=== Begin Enclosure ===

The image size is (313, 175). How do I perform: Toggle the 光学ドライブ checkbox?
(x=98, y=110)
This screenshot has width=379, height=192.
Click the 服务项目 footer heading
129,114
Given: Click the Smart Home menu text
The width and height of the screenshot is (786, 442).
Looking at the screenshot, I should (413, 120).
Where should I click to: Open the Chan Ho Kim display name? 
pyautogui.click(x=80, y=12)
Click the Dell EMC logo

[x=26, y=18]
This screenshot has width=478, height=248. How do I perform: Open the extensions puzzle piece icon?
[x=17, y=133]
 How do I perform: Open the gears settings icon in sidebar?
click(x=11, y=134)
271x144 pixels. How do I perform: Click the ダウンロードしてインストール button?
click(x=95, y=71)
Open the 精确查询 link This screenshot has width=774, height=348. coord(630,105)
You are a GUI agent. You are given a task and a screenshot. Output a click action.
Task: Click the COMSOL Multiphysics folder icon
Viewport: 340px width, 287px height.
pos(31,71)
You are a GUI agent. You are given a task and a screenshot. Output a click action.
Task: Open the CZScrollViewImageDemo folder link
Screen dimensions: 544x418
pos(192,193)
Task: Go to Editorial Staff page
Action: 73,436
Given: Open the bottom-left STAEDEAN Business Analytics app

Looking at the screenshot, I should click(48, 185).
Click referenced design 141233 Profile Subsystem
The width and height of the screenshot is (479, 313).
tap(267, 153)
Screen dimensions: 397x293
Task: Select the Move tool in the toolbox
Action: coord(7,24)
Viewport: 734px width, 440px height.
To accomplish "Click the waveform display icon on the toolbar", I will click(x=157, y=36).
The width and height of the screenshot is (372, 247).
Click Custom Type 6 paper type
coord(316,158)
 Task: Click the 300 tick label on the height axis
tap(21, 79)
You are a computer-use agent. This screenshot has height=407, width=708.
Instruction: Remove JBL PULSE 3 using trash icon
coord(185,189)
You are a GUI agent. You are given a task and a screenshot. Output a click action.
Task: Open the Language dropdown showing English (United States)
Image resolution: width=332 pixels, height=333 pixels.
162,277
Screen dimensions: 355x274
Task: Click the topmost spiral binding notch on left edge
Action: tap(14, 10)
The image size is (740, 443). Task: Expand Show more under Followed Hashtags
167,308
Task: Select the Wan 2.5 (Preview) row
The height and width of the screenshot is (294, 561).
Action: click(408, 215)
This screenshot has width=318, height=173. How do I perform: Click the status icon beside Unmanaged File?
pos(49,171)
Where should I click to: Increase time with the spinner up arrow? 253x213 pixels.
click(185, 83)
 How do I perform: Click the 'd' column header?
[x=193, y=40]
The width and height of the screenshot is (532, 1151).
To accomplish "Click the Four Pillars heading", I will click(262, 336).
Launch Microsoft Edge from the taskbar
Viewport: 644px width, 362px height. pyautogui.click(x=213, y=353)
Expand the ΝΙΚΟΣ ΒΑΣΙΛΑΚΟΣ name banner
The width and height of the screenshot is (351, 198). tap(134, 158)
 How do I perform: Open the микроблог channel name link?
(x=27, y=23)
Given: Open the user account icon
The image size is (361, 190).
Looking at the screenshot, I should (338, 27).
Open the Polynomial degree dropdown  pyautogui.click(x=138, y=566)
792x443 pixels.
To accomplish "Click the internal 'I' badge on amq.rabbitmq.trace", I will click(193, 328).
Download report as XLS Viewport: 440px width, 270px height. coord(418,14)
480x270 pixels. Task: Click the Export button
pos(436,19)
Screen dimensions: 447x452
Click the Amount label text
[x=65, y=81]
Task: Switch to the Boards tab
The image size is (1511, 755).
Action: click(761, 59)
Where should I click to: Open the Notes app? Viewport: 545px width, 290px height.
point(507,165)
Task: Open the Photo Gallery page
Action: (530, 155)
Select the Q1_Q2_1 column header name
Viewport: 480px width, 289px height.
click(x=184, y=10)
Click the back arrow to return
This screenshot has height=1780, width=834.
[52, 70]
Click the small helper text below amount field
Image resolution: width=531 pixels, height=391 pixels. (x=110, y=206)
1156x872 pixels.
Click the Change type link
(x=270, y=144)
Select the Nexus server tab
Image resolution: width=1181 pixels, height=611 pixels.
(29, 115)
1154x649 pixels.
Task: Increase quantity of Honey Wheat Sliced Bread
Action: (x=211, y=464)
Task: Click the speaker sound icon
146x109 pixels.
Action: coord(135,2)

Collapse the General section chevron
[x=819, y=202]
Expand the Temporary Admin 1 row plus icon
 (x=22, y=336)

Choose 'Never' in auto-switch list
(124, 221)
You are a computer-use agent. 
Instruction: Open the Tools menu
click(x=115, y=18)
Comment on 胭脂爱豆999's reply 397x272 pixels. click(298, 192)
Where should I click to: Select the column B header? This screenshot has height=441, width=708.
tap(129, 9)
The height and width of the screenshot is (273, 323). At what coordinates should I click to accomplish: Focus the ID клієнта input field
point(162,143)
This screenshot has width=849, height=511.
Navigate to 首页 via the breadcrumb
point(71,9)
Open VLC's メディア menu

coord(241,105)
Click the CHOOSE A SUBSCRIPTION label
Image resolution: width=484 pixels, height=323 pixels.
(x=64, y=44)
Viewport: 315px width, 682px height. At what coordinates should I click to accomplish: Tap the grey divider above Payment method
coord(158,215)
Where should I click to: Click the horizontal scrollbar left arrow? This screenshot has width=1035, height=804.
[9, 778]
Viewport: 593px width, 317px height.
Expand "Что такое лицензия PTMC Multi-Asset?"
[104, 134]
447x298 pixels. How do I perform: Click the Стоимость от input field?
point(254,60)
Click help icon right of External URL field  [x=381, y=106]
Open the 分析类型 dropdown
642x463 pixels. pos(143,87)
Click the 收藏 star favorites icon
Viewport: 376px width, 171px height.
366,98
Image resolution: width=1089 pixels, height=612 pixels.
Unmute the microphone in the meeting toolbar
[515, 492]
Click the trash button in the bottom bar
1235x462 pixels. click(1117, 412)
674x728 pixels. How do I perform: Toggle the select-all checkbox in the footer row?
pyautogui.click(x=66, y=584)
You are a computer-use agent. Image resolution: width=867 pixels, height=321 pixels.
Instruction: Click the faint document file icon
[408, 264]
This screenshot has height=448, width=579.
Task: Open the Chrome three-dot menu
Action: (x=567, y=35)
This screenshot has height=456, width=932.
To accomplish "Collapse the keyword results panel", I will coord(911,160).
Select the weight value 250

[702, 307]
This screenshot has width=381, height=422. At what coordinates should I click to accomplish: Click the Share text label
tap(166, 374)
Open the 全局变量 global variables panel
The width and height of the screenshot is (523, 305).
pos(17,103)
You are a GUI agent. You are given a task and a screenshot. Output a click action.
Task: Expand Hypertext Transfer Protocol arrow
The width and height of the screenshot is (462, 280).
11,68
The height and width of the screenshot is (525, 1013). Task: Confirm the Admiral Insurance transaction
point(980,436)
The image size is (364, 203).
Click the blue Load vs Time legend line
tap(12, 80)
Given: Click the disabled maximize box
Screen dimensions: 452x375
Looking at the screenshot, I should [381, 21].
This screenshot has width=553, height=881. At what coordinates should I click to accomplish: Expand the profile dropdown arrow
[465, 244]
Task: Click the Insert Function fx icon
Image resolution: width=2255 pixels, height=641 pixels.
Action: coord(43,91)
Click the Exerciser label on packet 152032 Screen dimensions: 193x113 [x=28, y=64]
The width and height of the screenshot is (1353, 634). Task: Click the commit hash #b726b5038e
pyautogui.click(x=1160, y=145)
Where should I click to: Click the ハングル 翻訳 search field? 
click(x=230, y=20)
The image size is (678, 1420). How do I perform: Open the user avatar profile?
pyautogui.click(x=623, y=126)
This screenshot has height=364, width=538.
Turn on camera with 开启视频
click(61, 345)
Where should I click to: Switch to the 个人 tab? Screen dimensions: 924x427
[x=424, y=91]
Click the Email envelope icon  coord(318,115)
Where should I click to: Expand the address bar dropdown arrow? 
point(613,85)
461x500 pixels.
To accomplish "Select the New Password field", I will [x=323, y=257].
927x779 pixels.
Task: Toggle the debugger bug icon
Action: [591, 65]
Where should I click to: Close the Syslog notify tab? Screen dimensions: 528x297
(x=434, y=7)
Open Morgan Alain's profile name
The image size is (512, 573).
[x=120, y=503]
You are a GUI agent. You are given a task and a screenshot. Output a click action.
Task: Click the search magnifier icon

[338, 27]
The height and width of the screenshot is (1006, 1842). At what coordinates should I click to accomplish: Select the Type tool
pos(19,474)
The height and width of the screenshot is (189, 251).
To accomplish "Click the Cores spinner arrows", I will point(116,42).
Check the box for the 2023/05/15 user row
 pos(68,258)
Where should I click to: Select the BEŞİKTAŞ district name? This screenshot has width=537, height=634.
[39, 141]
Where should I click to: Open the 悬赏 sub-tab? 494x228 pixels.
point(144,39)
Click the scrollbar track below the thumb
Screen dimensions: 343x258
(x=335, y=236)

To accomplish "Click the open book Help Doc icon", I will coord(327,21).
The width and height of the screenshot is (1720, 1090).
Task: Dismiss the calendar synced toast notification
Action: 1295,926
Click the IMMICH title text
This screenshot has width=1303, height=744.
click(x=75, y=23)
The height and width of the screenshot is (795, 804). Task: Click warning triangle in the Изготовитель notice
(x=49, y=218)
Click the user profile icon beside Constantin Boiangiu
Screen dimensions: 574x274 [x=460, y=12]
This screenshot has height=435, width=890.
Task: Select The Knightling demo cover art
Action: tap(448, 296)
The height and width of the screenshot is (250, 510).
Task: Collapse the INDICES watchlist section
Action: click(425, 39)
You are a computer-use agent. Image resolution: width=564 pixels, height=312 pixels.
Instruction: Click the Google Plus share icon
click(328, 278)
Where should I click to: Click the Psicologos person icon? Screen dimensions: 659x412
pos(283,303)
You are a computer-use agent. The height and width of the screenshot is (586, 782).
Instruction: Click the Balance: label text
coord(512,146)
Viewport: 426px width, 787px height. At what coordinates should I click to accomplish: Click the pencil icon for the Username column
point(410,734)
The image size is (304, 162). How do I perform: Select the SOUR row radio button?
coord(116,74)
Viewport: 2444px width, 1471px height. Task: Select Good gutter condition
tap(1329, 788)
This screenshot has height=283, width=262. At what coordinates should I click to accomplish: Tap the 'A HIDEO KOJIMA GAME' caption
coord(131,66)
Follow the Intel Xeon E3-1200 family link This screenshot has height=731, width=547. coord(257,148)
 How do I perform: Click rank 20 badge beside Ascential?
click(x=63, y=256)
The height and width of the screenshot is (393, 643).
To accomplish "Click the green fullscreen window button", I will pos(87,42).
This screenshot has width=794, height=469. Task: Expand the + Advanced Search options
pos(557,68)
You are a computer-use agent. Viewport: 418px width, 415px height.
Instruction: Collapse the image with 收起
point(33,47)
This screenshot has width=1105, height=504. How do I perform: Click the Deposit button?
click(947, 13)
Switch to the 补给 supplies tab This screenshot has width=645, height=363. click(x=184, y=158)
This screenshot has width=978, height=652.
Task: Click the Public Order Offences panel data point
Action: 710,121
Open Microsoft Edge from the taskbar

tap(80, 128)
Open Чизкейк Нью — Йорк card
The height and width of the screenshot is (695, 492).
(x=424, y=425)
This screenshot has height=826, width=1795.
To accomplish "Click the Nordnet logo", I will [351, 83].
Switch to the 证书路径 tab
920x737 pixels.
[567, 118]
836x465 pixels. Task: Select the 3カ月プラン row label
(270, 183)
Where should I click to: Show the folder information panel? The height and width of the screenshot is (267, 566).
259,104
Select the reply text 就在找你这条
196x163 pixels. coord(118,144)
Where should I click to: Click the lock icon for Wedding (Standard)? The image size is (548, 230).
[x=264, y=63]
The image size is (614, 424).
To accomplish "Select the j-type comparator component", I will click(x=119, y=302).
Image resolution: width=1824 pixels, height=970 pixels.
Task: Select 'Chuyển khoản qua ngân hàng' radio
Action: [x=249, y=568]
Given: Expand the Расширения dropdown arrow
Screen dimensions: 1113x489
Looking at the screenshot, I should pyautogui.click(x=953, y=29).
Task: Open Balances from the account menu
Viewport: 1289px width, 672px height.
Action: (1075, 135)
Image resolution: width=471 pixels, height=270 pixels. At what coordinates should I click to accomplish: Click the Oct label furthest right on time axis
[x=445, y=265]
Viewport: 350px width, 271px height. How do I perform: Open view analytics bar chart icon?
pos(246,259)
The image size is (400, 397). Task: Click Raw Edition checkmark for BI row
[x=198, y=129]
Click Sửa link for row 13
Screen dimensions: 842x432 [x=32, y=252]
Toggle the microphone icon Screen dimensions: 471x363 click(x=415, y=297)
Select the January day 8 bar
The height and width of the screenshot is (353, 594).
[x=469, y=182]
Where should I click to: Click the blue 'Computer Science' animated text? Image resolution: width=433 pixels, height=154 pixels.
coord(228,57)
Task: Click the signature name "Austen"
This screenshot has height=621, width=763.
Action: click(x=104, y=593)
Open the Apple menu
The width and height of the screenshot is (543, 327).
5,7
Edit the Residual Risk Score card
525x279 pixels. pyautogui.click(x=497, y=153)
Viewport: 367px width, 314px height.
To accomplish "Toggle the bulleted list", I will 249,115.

=== End Enclosure ===

— What the task requires —
Exactly as written, reproduce the lines of the data above from the first line through the line where "Given: Click the Smart Home menu text" appears.

— Finished exercise —
The image size is (313, 175). How do I perform: Toggle the 光学ドライブ checkbox?
(x=98, y=110)
This screenshot has width=379, height=192.
Click the 服务项目 footer heading
129,114
Given: Click the Smart Home menu text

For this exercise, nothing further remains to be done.